(1)取組の目的
◎都市部と山間地の間に位置する「心のふるさと里地里山」の復活
◎従来の中山間地域対策、農林業振興ではない、自然環境保全の視点で地域が取り組む活動のモデルを創出
○集落周辺森林の継続的維持管理や里山林の再生などの取組を進め、地域における自然環境意識の醸成、鳥獣害対策の推進等を図るとともに「人と自然が共生する地域」の実現を目指す。

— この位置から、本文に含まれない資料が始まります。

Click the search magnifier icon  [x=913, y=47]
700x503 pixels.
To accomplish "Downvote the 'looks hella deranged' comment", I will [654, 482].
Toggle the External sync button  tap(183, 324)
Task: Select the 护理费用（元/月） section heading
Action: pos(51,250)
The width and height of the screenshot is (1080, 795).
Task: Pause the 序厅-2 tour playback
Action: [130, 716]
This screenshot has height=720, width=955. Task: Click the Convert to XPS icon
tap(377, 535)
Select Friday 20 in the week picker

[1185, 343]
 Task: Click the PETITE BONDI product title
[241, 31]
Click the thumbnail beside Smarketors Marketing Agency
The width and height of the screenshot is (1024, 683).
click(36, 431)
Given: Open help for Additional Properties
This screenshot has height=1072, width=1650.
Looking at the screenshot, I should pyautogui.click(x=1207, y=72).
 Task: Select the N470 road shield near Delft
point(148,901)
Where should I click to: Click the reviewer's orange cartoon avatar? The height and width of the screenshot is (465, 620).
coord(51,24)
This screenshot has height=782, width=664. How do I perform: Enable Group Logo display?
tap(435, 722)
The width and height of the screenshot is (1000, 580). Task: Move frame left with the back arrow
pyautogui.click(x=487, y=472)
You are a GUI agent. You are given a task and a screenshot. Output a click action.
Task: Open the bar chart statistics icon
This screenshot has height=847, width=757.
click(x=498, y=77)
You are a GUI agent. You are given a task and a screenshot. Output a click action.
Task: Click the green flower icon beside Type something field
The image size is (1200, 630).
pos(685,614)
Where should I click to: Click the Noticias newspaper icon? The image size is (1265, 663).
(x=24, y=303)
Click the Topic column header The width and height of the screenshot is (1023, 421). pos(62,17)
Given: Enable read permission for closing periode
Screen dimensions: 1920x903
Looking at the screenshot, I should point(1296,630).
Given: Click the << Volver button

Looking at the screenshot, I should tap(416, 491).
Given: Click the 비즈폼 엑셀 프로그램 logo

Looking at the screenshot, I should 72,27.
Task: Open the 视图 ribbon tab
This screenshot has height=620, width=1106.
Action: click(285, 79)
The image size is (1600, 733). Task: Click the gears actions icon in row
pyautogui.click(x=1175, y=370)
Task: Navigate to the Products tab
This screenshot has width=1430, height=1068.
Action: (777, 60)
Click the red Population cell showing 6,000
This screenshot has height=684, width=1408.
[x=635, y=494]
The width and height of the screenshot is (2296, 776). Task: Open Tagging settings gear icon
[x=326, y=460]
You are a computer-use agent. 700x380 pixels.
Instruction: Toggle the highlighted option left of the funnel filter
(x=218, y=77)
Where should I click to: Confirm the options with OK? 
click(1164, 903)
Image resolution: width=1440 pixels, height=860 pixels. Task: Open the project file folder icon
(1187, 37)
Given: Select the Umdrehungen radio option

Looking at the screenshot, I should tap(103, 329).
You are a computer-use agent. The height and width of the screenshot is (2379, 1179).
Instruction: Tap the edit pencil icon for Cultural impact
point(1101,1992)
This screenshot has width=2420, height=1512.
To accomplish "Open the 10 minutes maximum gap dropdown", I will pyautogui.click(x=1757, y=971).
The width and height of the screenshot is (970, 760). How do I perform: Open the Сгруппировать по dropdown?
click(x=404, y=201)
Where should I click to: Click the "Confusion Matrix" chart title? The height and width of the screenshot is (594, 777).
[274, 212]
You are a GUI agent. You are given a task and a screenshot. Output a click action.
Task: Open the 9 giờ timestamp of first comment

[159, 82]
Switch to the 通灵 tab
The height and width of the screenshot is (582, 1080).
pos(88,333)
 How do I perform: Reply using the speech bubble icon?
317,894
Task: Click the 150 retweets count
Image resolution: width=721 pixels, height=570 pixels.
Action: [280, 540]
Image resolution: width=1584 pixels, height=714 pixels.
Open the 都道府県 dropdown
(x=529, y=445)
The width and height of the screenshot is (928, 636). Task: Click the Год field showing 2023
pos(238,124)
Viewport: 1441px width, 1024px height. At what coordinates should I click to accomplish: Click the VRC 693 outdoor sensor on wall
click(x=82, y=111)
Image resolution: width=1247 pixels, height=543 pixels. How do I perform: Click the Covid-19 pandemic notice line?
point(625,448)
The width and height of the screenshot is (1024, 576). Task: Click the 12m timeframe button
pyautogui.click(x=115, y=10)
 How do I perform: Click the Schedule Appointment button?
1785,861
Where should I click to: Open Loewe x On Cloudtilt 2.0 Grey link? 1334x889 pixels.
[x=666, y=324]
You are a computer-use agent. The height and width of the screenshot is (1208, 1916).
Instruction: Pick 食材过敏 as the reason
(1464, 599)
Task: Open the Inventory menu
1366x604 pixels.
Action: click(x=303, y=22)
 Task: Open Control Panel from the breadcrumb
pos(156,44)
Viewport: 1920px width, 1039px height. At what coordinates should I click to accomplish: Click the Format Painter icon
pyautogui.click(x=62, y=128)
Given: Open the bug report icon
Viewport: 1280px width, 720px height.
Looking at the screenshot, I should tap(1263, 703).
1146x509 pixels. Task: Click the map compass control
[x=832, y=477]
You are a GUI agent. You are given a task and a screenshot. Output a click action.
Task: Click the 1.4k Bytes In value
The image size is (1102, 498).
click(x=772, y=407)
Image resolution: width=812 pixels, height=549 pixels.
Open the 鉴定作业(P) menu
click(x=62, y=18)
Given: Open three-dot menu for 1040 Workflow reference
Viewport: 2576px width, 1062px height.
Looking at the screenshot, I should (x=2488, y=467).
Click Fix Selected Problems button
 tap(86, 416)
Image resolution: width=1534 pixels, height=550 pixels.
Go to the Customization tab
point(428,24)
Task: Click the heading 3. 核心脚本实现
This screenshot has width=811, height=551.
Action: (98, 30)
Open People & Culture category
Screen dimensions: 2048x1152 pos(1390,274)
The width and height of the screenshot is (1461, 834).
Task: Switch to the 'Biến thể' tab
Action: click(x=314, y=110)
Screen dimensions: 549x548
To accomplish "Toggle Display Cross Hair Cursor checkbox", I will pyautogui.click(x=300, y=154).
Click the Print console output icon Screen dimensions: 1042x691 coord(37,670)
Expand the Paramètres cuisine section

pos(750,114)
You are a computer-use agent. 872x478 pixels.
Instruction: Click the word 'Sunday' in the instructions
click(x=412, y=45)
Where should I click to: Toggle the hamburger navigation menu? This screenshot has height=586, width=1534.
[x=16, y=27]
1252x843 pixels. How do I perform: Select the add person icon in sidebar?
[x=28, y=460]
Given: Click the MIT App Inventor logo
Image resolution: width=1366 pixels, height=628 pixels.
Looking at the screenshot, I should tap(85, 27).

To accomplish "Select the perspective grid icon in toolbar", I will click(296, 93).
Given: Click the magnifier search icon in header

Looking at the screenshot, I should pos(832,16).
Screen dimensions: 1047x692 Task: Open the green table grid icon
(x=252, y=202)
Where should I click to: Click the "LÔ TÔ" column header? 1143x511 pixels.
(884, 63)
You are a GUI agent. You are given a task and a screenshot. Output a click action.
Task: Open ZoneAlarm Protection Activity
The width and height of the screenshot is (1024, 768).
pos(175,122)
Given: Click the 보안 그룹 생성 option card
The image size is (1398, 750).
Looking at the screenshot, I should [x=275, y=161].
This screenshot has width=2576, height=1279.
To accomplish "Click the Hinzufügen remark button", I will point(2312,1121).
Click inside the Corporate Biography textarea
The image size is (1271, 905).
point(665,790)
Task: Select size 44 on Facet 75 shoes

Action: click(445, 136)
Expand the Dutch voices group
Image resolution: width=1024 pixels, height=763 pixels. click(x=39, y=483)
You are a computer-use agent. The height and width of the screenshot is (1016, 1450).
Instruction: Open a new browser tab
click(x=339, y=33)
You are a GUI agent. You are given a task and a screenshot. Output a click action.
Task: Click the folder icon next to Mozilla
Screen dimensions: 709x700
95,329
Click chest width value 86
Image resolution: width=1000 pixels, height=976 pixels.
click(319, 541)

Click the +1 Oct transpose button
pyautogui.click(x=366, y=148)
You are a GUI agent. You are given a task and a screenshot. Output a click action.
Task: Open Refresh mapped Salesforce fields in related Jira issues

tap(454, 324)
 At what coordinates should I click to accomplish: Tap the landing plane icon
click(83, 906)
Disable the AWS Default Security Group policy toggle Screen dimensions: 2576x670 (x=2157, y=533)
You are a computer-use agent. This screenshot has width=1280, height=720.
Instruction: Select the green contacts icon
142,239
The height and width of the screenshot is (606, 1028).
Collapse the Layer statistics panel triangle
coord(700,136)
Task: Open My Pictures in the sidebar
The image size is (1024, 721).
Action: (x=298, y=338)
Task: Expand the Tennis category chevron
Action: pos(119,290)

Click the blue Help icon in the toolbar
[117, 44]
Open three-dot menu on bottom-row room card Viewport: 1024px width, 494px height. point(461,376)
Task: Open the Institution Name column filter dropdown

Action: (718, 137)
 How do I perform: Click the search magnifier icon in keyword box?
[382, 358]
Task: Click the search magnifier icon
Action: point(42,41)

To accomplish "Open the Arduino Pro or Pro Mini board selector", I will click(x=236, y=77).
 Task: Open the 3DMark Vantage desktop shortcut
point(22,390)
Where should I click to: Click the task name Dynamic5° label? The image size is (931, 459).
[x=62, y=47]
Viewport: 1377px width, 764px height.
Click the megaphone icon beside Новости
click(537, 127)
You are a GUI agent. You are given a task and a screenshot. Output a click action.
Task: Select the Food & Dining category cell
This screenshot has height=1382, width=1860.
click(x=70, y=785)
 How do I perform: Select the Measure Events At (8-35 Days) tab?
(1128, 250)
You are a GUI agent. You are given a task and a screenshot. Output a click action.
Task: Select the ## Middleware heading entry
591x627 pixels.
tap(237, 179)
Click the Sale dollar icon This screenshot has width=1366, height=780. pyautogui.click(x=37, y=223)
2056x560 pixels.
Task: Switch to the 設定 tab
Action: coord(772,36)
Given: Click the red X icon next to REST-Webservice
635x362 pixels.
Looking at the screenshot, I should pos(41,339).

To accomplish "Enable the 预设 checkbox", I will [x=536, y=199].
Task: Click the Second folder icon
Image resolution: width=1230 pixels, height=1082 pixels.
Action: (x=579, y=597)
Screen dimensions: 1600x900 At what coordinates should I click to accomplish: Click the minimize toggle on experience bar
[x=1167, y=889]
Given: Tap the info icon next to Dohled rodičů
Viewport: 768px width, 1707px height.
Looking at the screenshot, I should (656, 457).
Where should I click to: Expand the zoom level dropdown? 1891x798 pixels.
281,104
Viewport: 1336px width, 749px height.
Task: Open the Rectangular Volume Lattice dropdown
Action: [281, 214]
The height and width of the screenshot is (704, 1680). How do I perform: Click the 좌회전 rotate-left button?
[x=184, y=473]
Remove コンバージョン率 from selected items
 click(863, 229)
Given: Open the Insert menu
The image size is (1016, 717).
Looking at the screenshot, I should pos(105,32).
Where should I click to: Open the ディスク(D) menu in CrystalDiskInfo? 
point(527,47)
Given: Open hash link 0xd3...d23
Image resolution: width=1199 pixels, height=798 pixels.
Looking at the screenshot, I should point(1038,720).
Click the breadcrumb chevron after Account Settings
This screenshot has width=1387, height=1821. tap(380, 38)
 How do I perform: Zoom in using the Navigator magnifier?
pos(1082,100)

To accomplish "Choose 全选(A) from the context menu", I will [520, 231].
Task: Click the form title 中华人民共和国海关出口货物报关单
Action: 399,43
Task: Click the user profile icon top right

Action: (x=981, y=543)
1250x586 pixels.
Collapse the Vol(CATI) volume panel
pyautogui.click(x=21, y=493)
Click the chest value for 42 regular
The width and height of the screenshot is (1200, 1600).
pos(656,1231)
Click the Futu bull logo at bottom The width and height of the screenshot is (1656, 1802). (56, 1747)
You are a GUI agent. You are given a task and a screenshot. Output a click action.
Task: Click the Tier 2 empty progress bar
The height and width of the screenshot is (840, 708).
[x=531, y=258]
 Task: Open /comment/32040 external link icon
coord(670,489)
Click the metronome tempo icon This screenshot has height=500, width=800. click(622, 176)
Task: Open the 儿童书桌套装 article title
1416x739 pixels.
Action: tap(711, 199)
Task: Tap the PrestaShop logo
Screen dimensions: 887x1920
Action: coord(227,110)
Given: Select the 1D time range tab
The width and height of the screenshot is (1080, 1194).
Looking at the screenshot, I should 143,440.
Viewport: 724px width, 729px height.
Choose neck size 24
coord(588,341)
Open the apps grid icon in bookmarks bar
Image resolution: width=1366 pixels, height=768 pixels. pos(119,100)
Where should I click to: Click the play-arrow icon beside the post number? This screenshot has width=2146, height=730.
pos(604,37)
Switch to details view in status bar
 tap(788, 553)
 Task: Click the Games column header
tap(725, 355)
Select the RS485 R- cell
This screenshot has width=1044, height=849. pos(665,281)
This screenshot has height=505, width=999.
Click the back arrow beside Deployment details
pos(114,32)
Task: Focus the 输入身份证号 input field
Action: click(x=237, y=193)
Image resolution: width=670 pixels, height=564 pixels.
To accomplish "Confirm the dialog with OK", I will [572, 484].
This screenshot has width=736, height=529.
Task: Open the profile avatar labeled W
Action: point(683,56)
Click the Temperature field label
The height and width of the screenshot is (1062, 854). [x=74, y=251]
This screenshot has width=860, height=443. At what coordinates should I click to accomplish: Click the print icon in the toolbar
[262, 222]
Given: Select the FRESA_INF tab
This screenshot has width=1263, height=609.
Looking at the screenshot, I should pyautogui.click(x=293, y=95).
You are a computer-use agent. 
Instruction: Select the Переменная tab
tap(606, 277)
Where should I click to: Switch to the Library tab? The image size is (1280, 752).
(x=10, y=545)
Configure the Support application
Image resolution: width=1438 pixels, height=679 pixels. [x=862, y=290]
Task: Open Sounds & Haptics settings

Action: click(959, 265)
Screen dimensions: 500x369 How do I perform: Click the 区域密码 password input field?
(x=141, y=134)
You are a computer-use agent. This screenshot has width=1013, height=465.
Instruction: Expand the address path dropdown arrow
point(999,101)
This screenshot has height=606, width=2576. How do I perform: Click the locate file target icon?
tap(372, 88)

○有機農業の推進、開発の抑制及び森林の適正管理を行い、地域農林産品の地産地消と資源の循環をすすめることで地域の活性化を図る。
(2)里地里山の現状
○中山間地域の過疎化・高齢化などに起因する地域力の低下による耕作放棄地や放置森林の増加
○猪、鹿の食害など野生鳥獣との軋轢拡大や希少野生動植物の減少といった、自然環境の変化が進行
(3)背景
○里地里山の豊かな生物多様性は、国土の地理的要因と、農林漁業の生産活動や生活文化等の人々の長い年月にわたる暮らしの営みによってかたちづくられたもの
○地域の多様な主体が連携して行う生物多様性の保全を重視した活動(農林業、希少種保護、外来種防除、環境教育等)の促進について法律で規定(H22制定 通称:生物多様性保全活動促進法)
八頭町船岡地区の取組
1)地域の特徴
○過疎高齢化、竹林の拡大及び獣害の深刻化
○鳥取大学、環境大学の学生が集落に滞在し(5名)地域興し支援の取組を実施 (獣害対策、 農家レストラン、都市との交流)
2)再生の方向
○多様な主体の参画
ふなおか共生の里作り協議会(農事組合法人、生協、地元企業等)による地域活性化の取組を活用
○地域の特性に応じた活動
竹林からの資源循環、獣害対策からジビエへの活用の模索
○科学的な視点に立った活動の推進
鳥取環境大、学生人材バンクとの協働による科学的視点の導入
【平成23年度】
八頭町船岡地区をモデル地区とし、「里地里山再生計画」を策定
【平成24年度】
「里地里山再生計画」に基づき、再生事業の取組に着手
○竹林整備による獣害緩衝帯の整備と広葉樹・果樹植栽
○環境学習会開催による農林業や自然とのふれあいの場の創出
○計画実行のための検討会議の運営
(1)意義
1)生物多様性保全の推進と豊かな暮らしの源泉
地域の生活は、地域の生態系から多くの恵み(生態系サービス)を受けて成り立っており、事業の取組は地域レベルの生物多様性の保全の一層の推進につながり、豊かな暮らしの源泉になる。
2)地域の個性の再認識と魅力的で活力ある地域づくり
活動が地域に根ざすことで、地域の個性の再認識と地域コミュニティの再構築が図られ、生物多様性を基礎とする地域の風景や文化が引き継がれる。
3)豊かな感性の涵養と健康で文化的な生活
自然の中での活動や関係者との協働の中で精神の安定と健康の増進が図られるとともに、豊かなで文化的な生活を期待
(2)効果
1)以下に掲げる項目の成果を実証することで、今後の生物多様性地域戦略策定の基礎資料とするとともに、本事業の実施をきっかけとして里地里山の自然環境保全の取組を他地域に波及させることを期待
◎里地里山における新たな価値の創造
◎森・里・川に配慮した生態系の保全
◎種の保存と野生動植物の保護管理
◎里山資源の活用と生物多様性の恵みへの理解の浸透
◎多様な主体の参画による里地・里山づくりと地域の活性化
◎多様な人材の育成・ネットワークの形成
2)集落等地域住民の里山林整備への意識向上を図り、多様な里山林の再生、森林機能の向上及び里山資源の有効活用と地域の活性化につなげることで、地域の生物多様性が保全される。